Il romanzo ripercorre la vita di Edith, anima inquieta e girovaga, e Andrea, esigente capitano di famiglia aristocratica sospeso tra il mare e la terra ferma. Un incontro fortuito, quasi forzato, in un viaggio in traghetto tra Venezia e il Pireo. Paziente, amante delle regole e sicuro, lui; disordinata, anticapitalista e ribelle, lei. Partenze, riavvicinamenti, lutti, un amore intenso condizionato da eventi esterni improvvisi. Una trama che potrebbe scivolare nella gabbia del cliché, se l’abilità dell’autrice non fosse in grado di stravolgere la visione del lettore con una narrazione condotta proprio da Andrea, adesso nella solitudine di un’isola dominata dall’inesorabile trascorrere delle stagioni. In quell’abitazione vuota Andrea scorre la sua vita con Edith, tra i ricordi dei primi incontri, i sotterfugi del corteggiamento, i mesi trascorsi ad aspettare le pause di lei, le gioie inaspettate, la profondità di un abbraccio desiderato.

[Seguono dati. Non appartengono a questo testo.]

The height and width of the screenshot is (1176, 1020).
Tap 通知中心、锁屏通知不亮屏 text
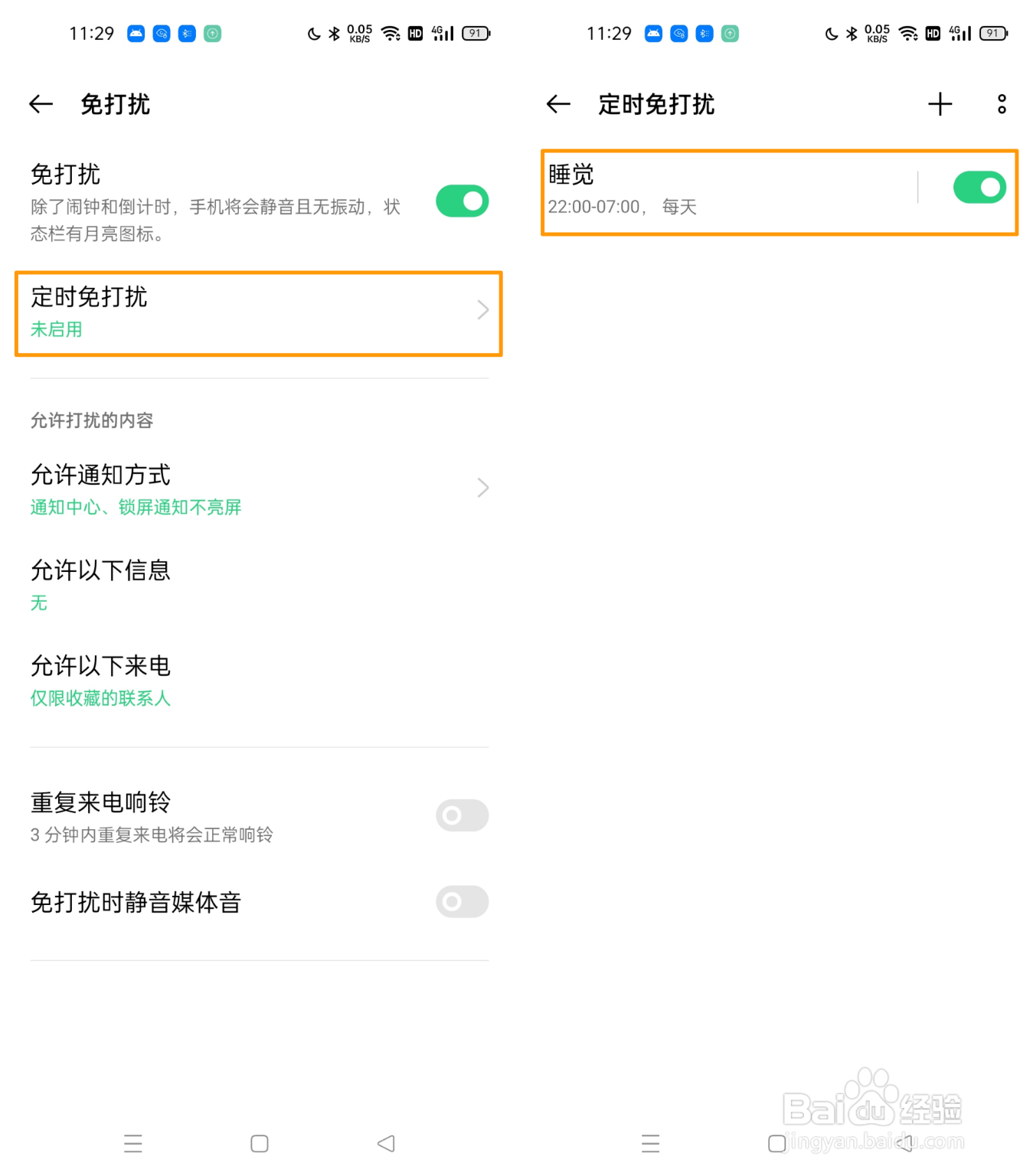tap(136, 507)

Assenza come “altra presenza”

Tutto è segnato da un silenzio assordante, in un ricordo che è insieme dolore e rinascita, nel segno di una bellezza che più volte, nella lettura, si guadagna lo spazio della commozione. Ma che fine ha fatto Edith? Andrea la aspetta da giovane e continua ad aspettarla anche adesso. Un’assenza, quella di Edith, che crea spessore, al punto da diventare una presenza di altro tipo. Andrea vive e assorbe la non-presenza di Edith, rivolgendosi direttamente a lei, raccontandole la loro vita, tra la cura delle api e la promessa di ritrovare Amy, la figlia che da tempo ha interrotto i contatti con i genitori.

L’armonia dello stile e l’auto-analisi

Una prosa equilibrata, dove le immagini si snodano tra i periodi andanti e armoniosi, per accompagnare il lettore nell’analisi psicologica di un amore come cammino di vita che si conferma ogni giorno tra unione e separazione. Una storia che si presenta aderente al reale, dove il lieto fine non è l’assenza di dolore ma la capacità di perdonare e ri-partire, iniziando da se stessi. Andrea ci insegna a ri-vivere e a ri-dare un senso a qualcosa che non è più afferrabile, tra la fragilità del dolore e l’esplosione di un ri-cordo, inteso come immagine da ri-portare al cuore. Una pace con il passato che diventa terapia per la bellezza del presente.